Go through the records below and copy out every line that contains the word "agent".
*** PROVIDED DATA ***
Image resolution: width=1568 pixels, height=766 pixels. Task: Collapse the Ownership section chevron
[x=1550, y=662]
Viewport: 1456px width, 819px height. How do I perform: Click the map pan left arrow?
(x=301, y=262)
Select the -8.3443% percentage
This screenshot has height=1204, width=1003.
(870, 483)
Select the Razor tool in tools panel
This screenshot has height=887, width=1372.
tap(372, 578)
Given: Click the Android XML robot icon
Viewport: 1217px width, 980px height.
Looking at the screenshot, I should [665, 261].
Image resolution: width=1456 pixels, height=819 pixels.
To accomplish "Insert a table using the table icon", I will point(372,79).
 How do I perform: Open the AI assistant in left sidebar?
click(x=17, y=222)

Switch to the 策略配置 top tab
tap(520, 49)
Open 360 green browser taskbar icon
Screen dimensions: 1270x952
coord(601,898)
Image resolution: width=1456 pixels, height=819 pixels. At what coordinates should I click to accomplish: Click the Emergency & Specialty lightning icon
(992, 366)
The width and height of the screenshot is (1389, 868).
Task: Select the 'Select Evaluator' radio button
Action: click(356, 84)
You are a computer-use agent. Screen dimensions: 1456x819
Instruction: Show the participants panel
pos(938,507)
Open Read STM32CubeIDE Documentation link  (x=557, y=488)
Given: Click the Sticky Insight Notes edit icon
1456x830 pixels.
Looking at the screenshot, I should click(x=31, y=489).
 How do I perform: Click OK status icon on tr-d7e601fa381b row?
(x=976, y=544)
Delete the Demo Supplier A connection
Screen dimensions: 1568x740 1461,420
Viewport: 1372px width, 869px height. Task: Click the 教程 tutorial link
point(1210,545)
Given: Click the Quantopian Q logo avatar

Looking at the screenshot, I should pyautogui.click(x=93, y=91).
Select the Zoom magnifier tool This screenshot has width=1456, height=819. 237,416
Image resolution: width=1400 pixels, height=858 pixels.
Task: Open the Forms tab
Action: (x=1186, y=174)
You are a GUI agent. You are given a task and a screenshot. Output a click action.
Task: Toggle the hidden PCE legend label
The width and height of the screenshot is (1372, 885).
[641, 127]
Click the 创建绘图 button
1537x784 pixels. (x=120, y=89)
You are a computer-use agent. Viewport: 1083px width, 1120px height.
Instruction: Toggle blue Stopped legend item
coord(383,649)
*** End of PROVIDED DATA ***
EXERCISE OUTPUT:
You are a computer-use agent. Screen dimensions: 1456x819
You are a GUI agent. You are given a task and a screenshot. Output a click action.
You are a computer-use agent. Viewport: 1083px width, 1120px height.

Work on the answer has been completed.